This test can create inconsistent results if your PSCAD™ model has a large plot-step. gridmo will raise a warning if the plot-step is abnormally large (see here for details).
If you choose to not use smiby's built-in metering, you will need to modify the Run to have a second PSCAD™ Node with your generating system out of service but the voltage oscillation still present. It is important that the style of metering selected for this test is consistent for all studies and all meters.
S5.2.5.4 Generating system response to voltage disturbances
The purpose of S5.2.5.4 is to confirm the ability of your generating system to maintain continuous uninterrupted operation for particular voltages at the connection point.
Powerlink have included S5.2.5.1 and S5.2.5.5 assessment criteria within these S5.2.5.4 tests, whereby:
- "P and Q are not reduced" for tests where Vpoc varies within 0.9 - 1.1 [p.u.] is referring to compliance with S5.2.5.1(a); and
- "generating units can not remain stuck in FRT mode" for tests where Vpoc varies within 0.9 - 1.1 [p.u.] is referring to compliance with S5.2.5.5(g)(1).
- We have included these assessment criteria in the Analysis Nodes to ensure compliance with Powerlink requirements.
- Tests are conducted at infinite SCR and X/R.
- Tests are conducted using a playback generator with infinite inertia.
- Tests 1 - 12: Simulation length is 30 seconds which is assumed to be enough time for Ppoc and Qpoc to settle after the applied disturbance.
- Tests 5 - 6: V_Qmax and V_Qmin are assumed to be ≥ 1.0 [p.u.] for the Analysis Node. If either of these values are < 1.0 [p.u.], then the Analysis Node check should not apply since the applied Vpoc disturbance would be < 0.9 [p.u.] and the generating system would not longer be required to maintain Ppoc and Qpoc.
- Tests 13 - 16: Ride-through tests for each voltage range are chosen such that the time spent within that range includes any time spent in the more onerous ranges.
- Tests 3, 11, 15: BESS Pmin is given as 0 MW. Maximum charging mode will most likely be captured by the Pmax case in a different scenario configured in gridmo.
- S5.2.5.4(a)(1): "over 130% of normal voltage" is represented by 135%.
S5.2.5.5 Generating system response to disturbances following contingency events
The purpose of S5.2.5.5 is to confirm your generating system's response during and after disturbances.

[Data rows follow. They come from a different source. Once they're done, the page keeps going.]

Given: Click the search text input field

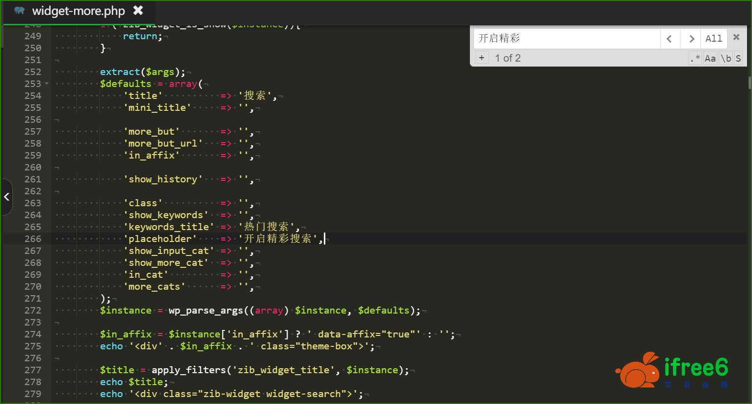Looking at the screenshot, I should point(566,39).
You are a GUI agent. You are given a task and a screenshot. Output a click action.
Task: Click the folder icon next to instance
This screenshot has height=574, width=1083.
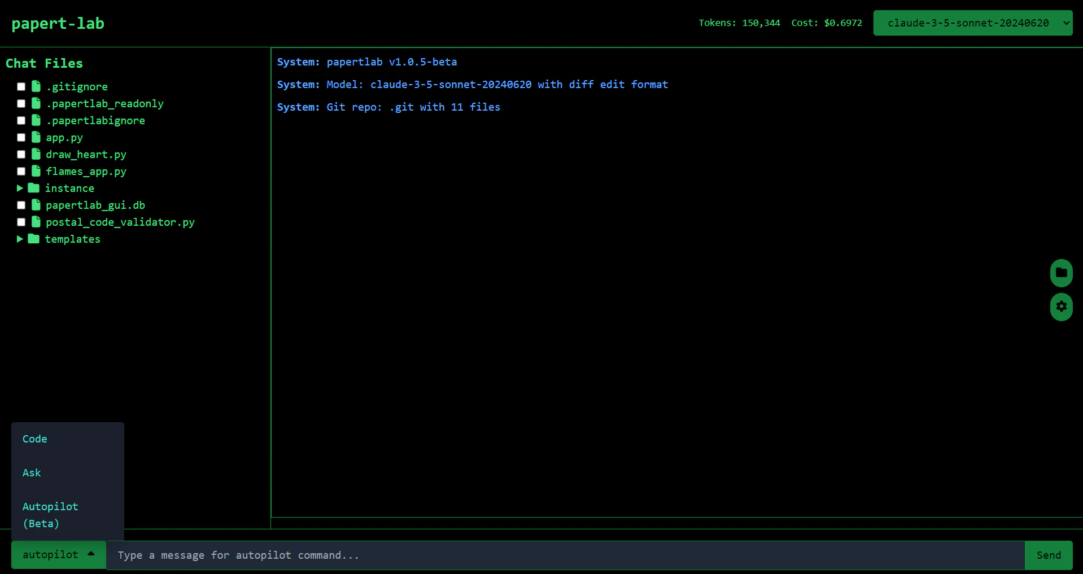click(34, 188)
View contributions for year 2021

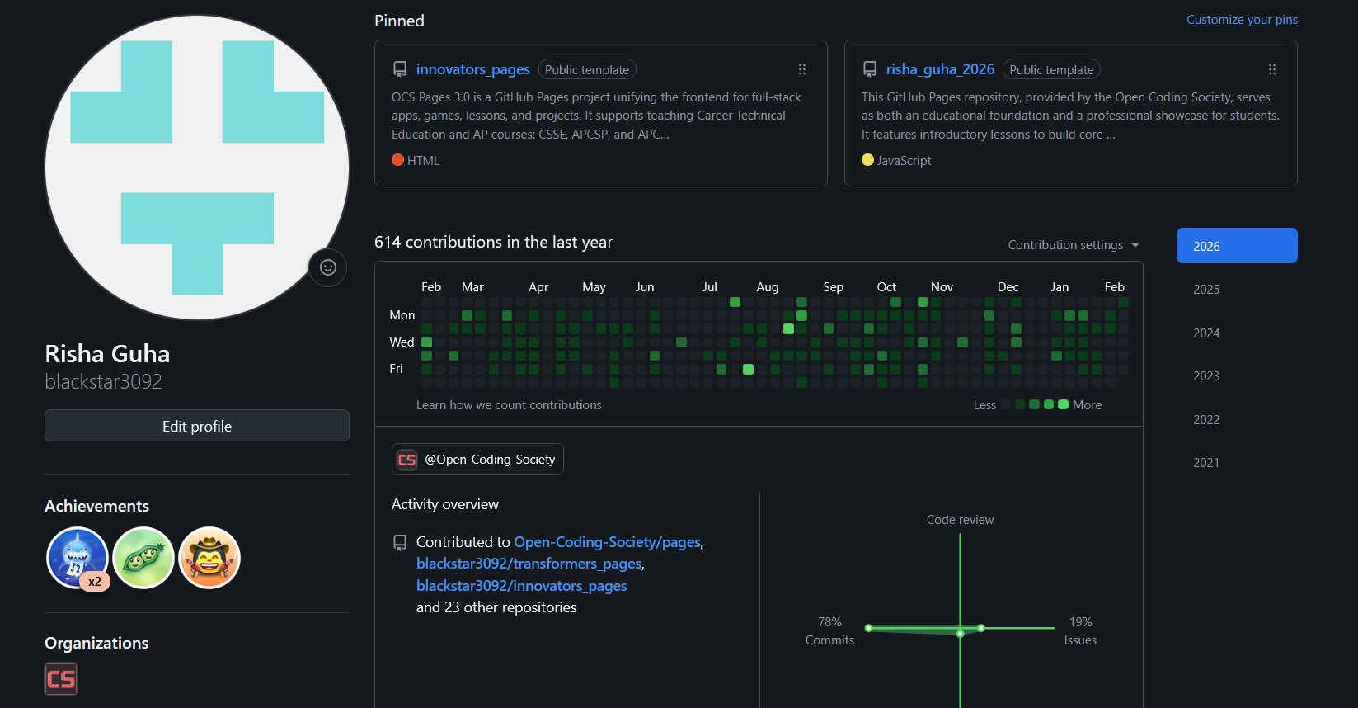(1206, 463)
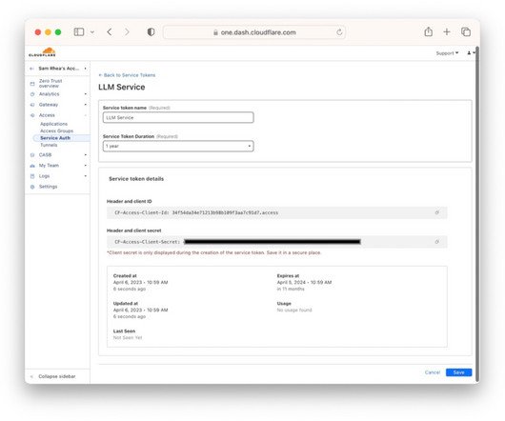
Task: Open Tunnels under Access
Action: click(x=49, y=145)
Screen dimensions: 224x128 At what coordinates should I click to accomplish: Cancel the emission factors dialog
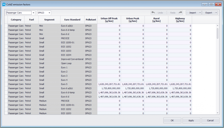(210, 120)
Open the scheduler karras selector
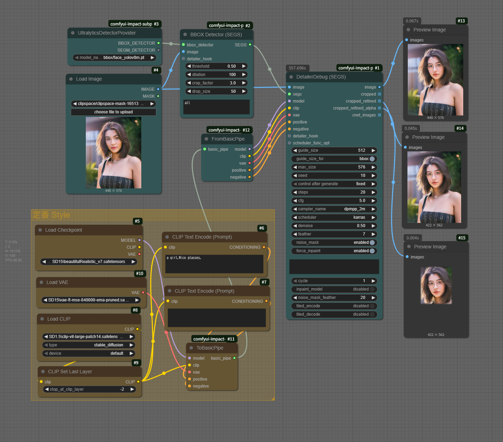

There are several parts of this performance standard.
Powerlink have specified one additional part beyond the tests outlined in NER Chapter 5 Typical Generator Performance Standards (GPS) template whereby, "A range of contingencies should be studied...Remote faults: on the transmission system, and slower remote faults on the nearby distribution system. These should cover scenarios where the generating systems is marginally within its fault ride through mode, marginally outside its fault ride through mode, and show performance when only one of plant controller and generating unit is in fault ride through mode." The following additional part has been added to meet this requirement.
- FRT transition faults | SMIB: Balanced voltage disturbances marginally inside/outside of FRT mode.
S5.2.5.7 Partial load rejection
The purpose of S5.2.5.7 is to confirm the ability of your generating system to maintain continuous uninterrupted operation during and following a particular power system load reduction event or a separation event with an equivalent impact. There are two test methodologies outlined by Powerlink:
- [Not currently supported] Place a load representing 30% of your generating systems rated active power at the connection point and trip this load.
- Model a power system load reduction event or a separation event with an equivalent impact in a PSS®E NEM OPDMS network case where your generating system has not yet been integrated. Record the voltage, frequency and angle response at the proposed connection point in the network case and play this back to your SMIB generating system.
Sources
- [1] Powerlink | Inverter Based Renewable Plant: GPS Connection Study Process and Expectations | Version 1.3 | January 2024 (not publicly available)
Revision history
Version 5 | 15 December 2025
Improvements- Added Action Nodes.
- Added new methodology for calculating amplification factor in Plot Node
1912and Table Node1911, based on the voltage magnitude of the injected frequency.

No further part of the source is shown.